**** EXCERPTED RECORDS

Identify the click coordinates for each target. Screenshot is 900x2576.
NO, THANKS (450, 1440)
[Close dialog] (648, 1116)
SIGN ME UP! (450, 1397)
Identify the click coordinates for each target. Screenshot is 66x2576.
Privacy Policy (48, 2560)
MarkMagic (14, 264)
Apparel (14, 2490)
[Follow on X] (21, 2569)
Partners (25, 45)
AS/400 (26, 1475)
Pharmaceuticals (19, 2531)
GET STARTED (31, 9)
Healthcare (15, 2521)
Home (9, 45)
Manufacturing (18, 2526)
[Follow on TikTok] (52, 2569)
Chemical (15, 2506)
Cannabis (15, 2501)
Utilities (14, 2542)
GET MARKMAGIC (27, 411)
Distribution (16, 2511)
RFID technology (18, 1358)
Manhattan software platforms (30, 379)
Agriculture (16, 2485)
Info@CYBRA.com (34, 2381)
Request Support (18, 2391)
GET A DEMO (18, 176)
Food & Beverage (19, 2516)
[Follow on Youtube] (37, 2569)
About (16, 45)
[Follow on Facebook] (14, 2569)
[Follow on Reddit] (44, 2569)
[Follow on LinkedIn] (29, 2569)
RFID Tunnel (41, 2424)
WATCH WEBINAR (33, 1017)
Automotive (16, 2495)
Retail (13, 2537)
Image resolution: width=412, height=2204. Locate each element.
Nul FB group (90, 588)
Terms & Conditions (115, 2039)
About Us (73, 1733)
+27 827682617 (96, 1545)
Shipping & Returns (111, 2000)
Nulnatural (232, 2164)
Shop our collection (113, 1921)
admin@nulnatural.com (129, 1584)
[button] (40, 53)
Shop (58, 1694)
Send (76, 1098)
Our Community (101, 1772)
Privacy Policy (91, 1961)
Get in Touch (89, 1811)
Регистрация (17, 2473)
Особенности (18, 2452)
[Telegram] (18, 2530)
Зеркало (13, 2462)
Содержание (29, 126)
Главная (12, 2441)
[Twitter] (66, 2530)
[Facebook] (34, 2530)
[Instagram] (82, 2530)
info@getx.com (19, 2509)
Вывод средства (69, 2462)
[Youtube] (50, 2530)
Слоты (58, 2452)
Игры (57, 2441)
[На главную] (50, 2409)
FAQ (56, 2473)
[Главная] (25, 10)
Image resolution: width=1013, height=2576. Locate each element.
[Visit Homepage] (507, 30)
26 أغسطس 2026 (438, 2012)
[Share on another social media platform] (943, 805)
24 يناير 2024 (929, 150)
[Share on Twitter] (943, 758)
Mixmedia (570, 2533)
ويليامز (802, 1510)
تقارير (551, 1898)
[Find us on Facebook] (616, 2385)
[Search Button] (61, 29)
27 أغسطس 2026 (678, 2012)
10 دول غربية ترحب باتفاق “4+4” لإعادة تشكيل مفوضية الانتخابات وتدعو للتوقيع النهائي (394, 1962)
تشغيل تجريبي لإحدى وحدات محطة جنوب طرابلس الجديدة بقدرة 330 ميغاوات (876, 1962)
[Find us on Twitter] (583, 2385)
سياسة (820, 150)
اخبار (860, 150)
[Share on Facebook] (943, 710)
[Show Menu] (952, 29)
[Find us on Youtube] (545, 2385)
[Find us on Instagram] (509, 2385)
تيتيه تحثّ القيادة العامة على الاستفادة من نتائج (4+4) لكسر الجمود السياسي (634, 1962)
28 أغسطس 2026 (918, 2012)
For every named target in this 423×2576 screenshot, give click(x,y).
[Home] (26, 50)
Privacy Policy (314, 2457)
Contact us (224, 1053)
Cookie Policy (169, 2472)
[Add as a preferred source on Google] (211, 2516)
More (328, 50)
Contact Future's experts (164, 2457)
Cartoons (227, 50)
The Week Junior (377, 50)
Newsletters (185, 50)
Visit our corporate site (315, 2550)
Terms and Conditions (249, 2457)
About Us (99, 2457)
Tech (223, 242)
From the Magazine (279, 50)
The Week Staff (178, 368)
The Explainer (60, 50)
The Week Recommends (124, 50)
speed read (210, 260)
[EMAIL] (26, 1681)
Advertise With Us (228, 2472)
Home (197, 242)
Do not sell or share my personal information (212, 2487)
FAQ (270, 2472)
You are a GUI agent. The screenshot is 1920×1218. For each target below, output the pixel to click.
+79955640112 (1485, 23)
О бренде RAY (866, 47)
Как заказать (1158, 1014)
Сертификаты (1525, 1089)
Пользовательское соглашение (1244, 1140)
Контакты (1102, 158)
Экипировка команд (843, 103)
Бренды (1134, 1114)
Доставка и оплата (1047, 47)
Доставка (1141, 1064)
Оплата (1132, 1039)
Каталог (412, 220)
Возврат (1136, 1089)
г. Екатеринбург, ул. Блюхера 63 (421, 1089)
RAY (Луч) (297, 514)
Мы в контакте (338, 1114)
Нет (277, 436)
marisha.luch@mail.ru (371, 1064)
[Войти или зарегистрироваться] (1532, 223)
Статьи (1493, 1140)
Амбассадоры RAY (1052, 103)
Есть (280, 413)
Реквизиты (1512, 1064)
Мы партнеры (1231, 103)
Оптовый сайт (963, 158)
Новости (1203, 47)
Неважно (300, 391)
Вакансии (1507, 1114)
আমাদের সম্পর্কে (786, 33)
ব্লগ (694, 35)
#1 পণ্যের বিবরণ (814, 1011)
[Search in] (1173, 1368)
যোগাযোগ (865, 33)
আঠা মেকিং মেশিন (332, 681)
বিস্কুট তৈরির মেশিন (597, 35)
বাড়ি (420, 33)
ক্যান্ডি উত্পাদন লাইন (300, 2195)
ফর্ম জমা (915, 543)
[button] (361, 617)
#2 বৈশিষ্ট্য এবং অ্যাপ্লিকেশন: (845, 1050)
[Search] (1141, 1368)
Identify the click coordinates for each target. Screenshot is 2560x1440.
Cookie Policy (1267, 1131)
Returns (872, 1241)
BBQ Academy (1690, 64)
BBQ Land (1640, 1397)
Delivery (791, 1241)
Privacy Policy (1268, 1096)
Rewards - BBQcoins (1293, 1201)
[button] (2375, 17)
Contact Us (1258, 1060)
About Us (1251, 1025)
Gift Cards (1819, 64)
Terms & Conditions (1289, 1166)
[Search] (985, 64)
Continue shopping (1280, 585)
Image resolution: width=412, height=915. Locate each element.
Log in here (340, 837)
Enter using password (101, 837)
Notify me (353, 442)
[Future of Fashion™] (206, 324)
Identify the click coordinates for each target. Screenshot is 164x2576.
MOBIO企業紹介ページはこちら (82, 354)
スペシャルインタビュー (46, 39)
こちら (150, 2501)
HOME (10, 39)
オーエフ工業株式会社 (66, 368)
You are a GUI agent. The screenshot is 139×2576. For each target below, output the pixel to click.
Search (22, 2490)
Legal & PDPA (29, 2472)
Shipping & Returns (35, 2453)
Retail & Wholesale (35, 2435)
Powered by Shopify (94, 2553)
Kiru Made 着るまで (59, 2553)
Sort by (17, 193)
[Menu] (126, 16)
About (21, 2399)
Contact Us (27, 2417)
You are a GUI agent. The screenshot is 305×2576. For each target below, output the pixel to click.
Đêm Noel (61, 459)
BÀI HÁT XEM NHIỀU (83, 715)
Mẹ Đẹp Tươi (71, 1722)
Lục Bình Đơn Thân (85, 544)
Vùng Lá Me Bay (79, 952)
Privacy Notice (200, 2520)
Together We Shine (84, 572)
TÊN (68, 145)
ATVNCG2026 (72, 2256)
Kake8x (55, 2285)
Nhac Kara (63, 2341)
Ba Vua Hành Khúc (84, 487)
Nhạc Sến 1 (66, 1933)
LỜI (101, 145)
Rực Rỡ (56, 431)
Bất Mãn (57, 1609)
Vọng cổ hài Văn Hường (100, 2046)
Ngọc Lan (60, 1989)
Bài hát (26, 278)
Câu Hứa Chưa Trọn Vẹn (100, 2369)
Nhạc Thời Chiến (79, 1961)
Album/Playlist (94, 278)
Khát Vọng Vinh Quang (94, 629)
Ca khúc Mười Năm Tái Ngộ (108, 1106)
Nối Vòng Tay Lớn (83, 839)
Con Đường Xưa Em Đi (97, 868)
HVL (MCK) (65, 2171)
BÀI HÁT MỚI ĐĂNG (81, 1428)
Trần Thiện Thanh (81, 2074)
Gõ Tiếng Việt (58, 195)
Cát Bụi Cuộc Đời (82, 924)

********

All that is wanted is an exact copy of the lines above from the one with "[Twitter] (66, 2530)" through the one with "[Share on Facebook] (943, 710)", with both ends included.

_ANSWER TO THE EXERCISE_
[Twitter] (66, 2530)
[Facebook] (34, 2530)
[Instagram] (82, 2530)
info@getx.com (19, 2509)
Вывод средства (69, 2462)
[Youtube] (50, 2530)
Слоты (58, 2452)
Игры (57, 2441)
[На главную] (50, 2409)
FAQ (56, 2473)
[Главная] (25, 10)
Image resolution: width=1013, height=2576. Locate each element.
[Visit Homepage] (507, 30)
26 أغسطس 2026 (438, 2012)
[Share on another social media platform] (943, 805)
24 يناير 2024 (929, 150)
[Share on Twitter] (943, 758)
Mixmedia (570, 2533)
ويليامز (802, 1510)
تقارير (551, 1898)
[Find us on Facebook] (616, 2385)
[Search Button] (61, 29)
27 أغسطس 2026 (678, 2012)
10 دول غربية ترحب باتفاق “4+4” لإعادة تشكيل مفوضية الانتخابات وتدعو للتوقيع النهائي (394, 1962)
تشغيل تجريبي لإحدى وحدات محطة جنوب طرابلس الجديدة بقدرة 330 ميغاوات (876, 1962)
[Find us on Twitter] (583, 2385)
سياسة (820, 150)
اخبار (860, 150)
[Share on Facebook] (943, 710)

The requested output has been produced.